Picking up the theme of the artist’s relationship to the people and the place that surround them, Robert Sember writes about A Blade of Grass Fellow Brian Harnetty, who returned to his Appalachian home after graduate school in London, where he’d been urged by his music professor to listen to the voices of fellow Appalachians. Harnetty went on to make sound compositions integrating the natural and human voices of that region. In Forest Listening Rooms, Harnetty engages Appalachians on different sides of the extractive industries debate, providing a context to experience together their relationships to the forest as a living entity.

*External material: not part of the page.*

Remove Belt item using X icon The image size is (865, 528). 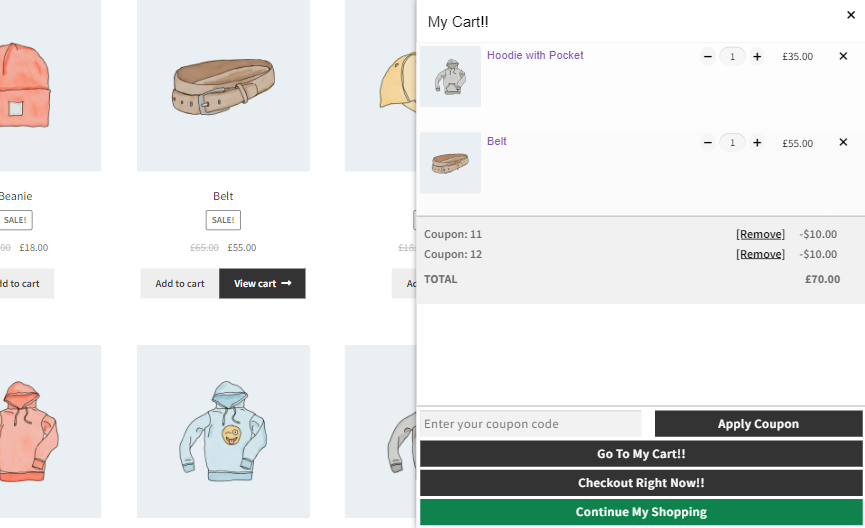point(843,142)
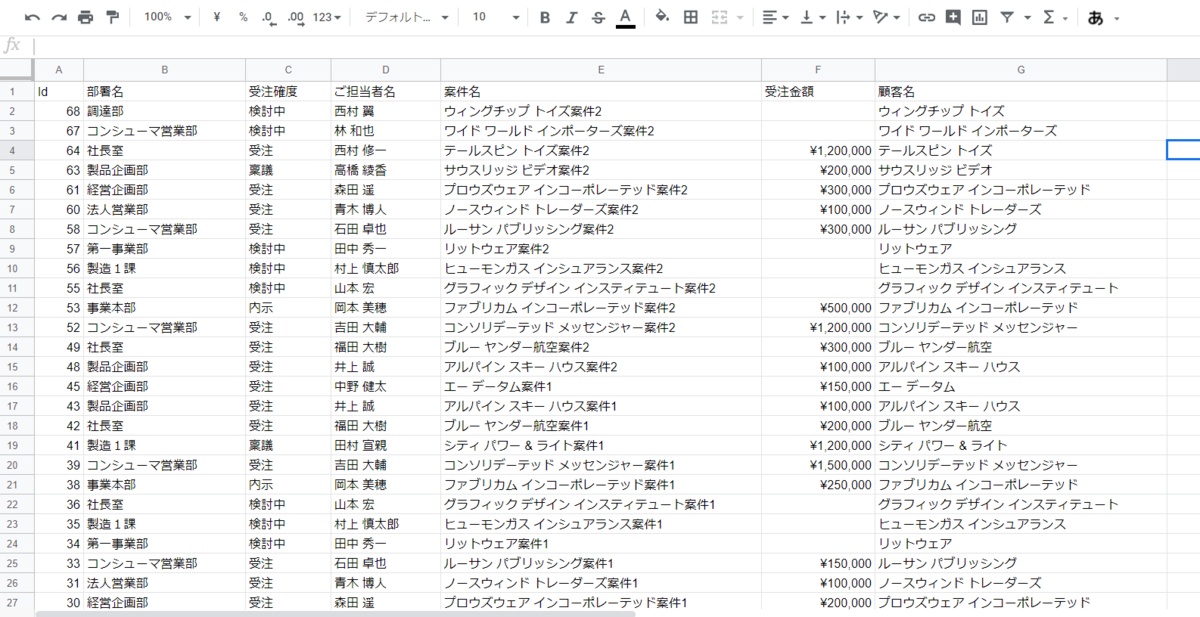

Also responding to deep, lifelong relationships, A Blade of Grass Fellow ashley sparks created and developed Good Old Boys, a play and participatory dialogue focused on southern white male identity made with and for her family and their friends in rural Virginia. Although she is on the other side of the political spectrum, her care to understand her people motivated a work that, though challenging, is infused with humor and warmth. Excerpts from sparks’ script are embedded in Trey Hartt’s narrative about the project.

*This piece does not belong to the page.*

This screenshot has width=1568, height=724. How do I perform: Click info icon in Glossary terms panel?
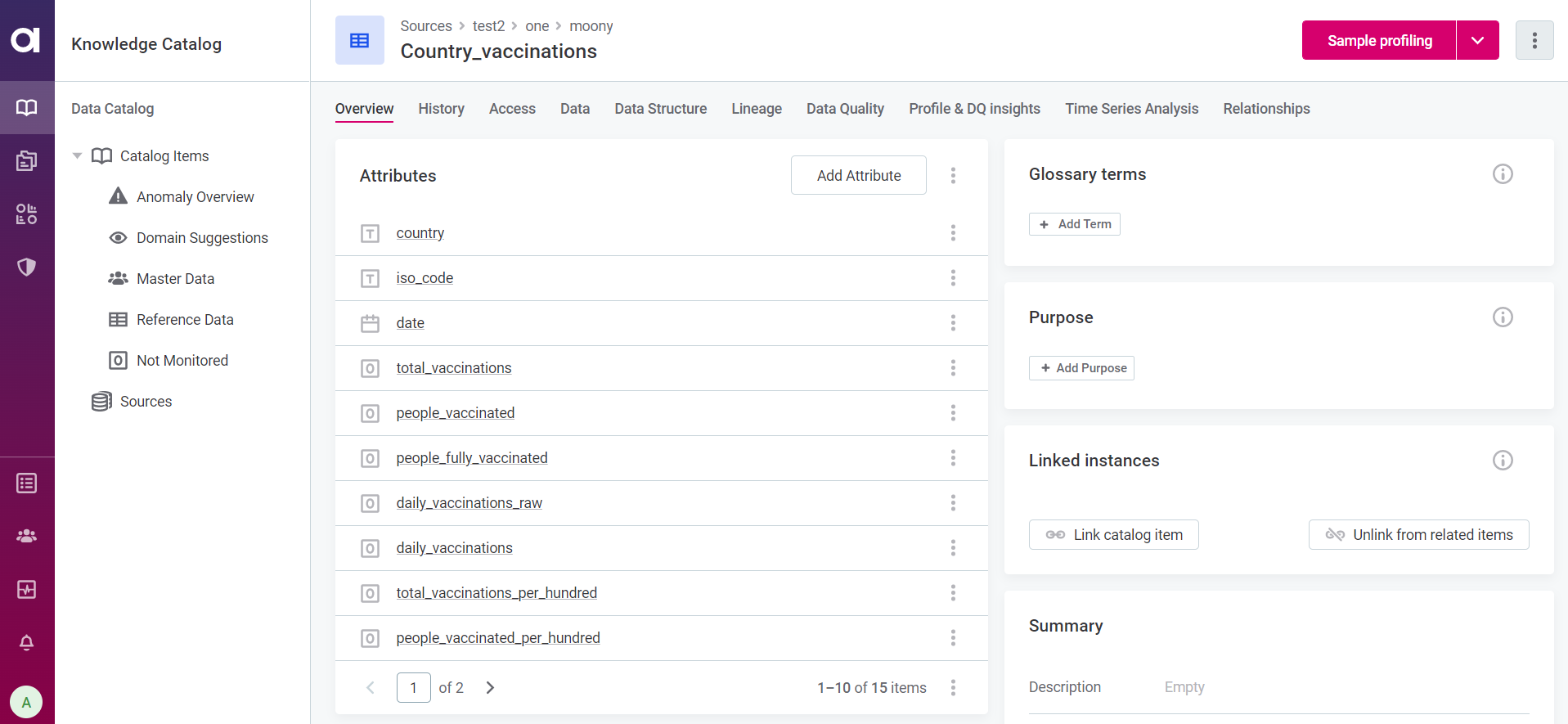[1503, 174]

With an emphasis on belonging, A Blade of Grass Executive Director Deborah Fisher launches a series on art institutions in our times, positing an ideal relationship between them and their audiences as a mutually supportive “virtuous cycle.” She looks at obstacles to the smooth functioning of this cycle and introduces a fascinating range of cultural models that carry out a more satisfying and reciprocal relationship with their audiences and participants.

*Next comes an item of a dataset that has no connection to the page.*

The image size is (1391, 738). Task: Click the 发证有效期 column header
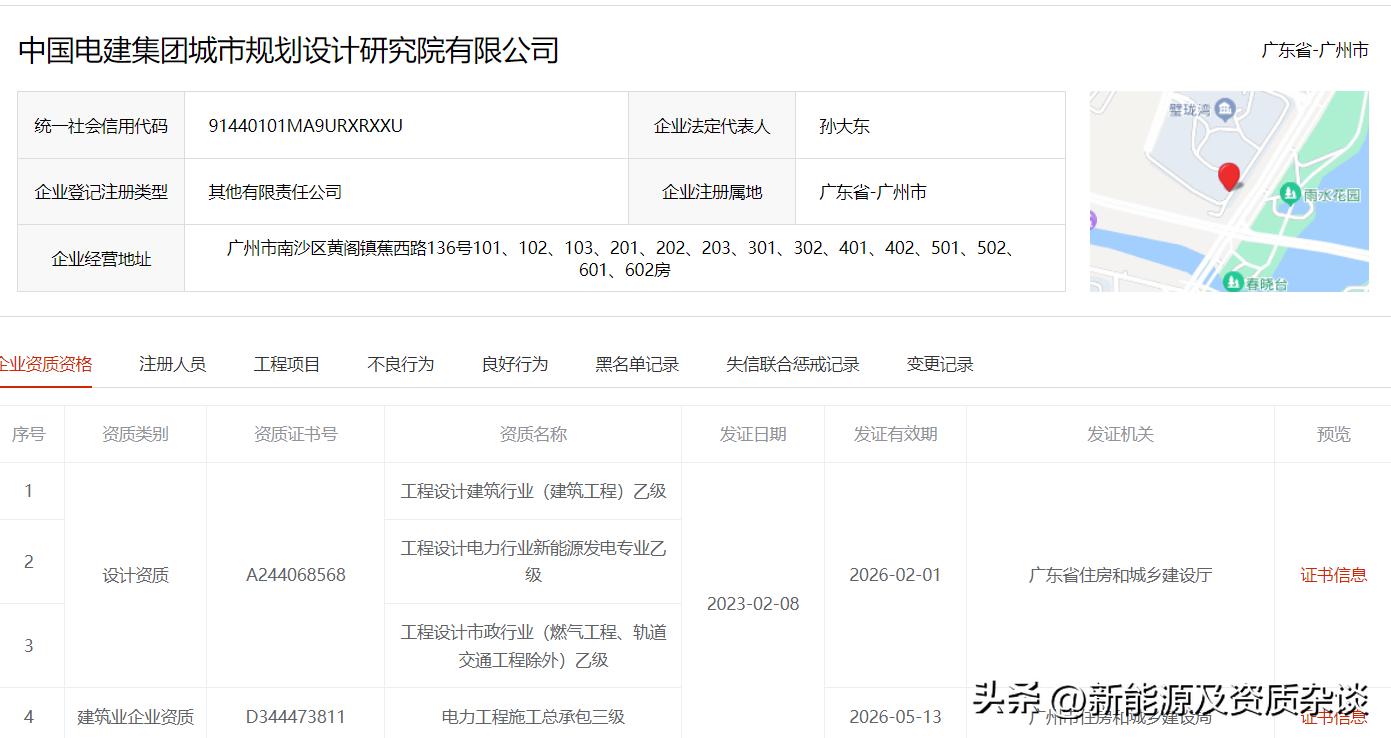point(895,433)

Our reprinted essay in this issue is by choreographer Liz Lerman, who in the mid-1970s lost her mother to cancer and felt such a need to be with older women that she created a dance company with women ages nineteen to ninety. She is among the pioneering artists who have integrated people into their professional work for reasons of their lived experience rather than technique. A Blade of Grass Fellow Dread Scott is the guest respondent in our Ask an Artist advice column, taking questions from readers about who makes socially engaged art: ought socially engaged artists try to make organizing more creative or focus on activating artists? How can socially engaged artists be part of conversations and actions related to issues facing communities that are not directly their own?

The artists featured in these essays are enriched by the sometimes surprising people with whom they collaborate in order to make the art that calls them. For them, being artists is not forsaking all others, reminding me of one of the etymological sources of art, the Latin root artem, “to fit together,” like bringing individuals into connected entities—army (if for an unfortunate purpose), or better yet, “harmony.” The artists in this issue make worlds, or at least projects, where they fit together people who are often kept apart. They provide illuminating responses to the elemental question of “who” is needed to make socially engaged art.


Jan Cohen-Cruz, Director of Field Research for A Blade of Grass, was director of Imagining America: Artists and Scholars in Public Life (2007–2012) and co-founder and editor of its journal, Public. A longtime professor at NYU Tisch School of the Arts, Cohen-Cruz taught applied theater and produced community-based arts projects. She received the Association for Theatre in Higher Education’s Award for Leadership in Community-Based Theatre and Civic Engagement (2012). Jan was evaluator for the US State Department/Bronx Museum cultural diplomacy initiative smARTpower. She wrote Remapping Performance, Local Acts, and Engaging Performance, edited Radical Street Performance, and, with Mady Schutzman, co-edited Playing Boal and A Boal Companion.